• Entries supplied
>>>

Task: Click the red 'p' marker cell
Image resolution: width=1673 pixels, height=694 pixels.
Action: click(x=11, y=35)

<<<
>>>

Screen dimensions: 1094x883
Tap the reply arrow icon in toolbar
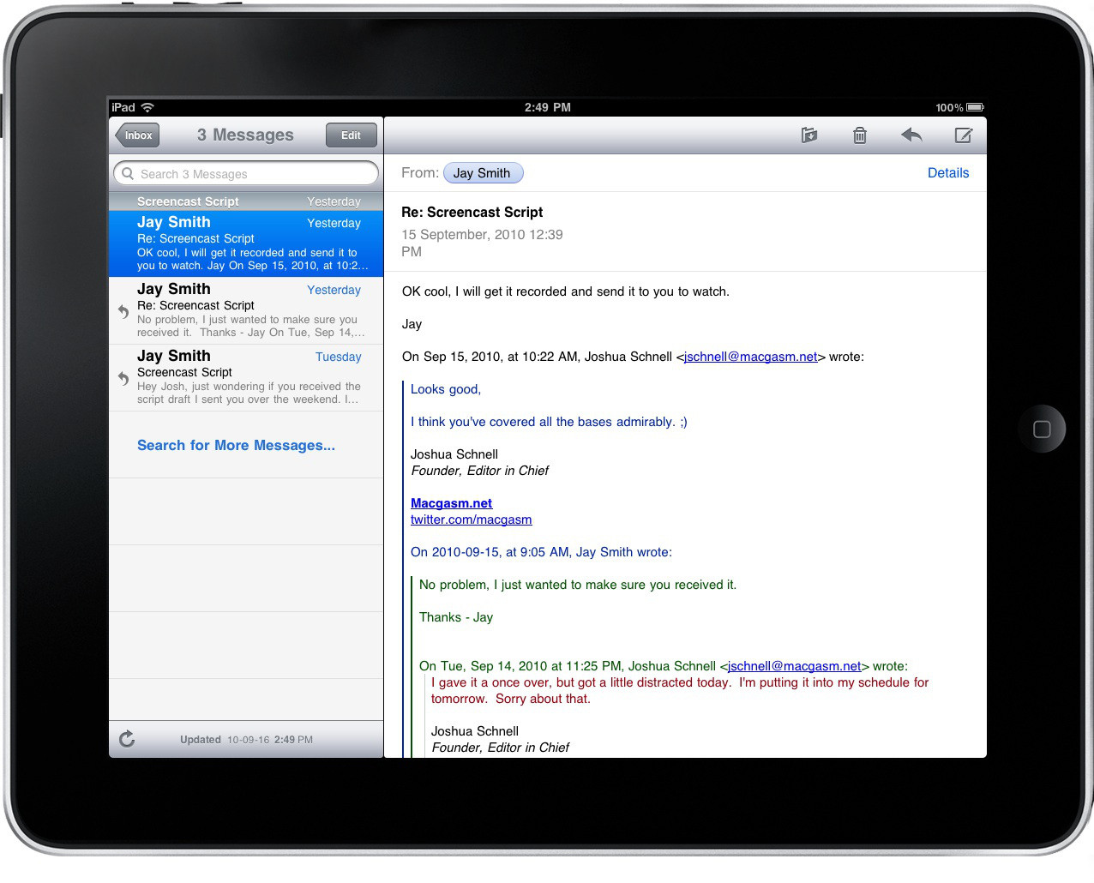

<<<

• What the task asks
Put the lines of the items from the one with "Screen dimensions: 1094x883" through the one with "Tap the reply arrow icon in toolbar", both included, into a numbered list, leaving out any blank lines.

• Solved problem
1. Screen dimensions: 1094x883
2. Tap the reply arrow icon in toolbar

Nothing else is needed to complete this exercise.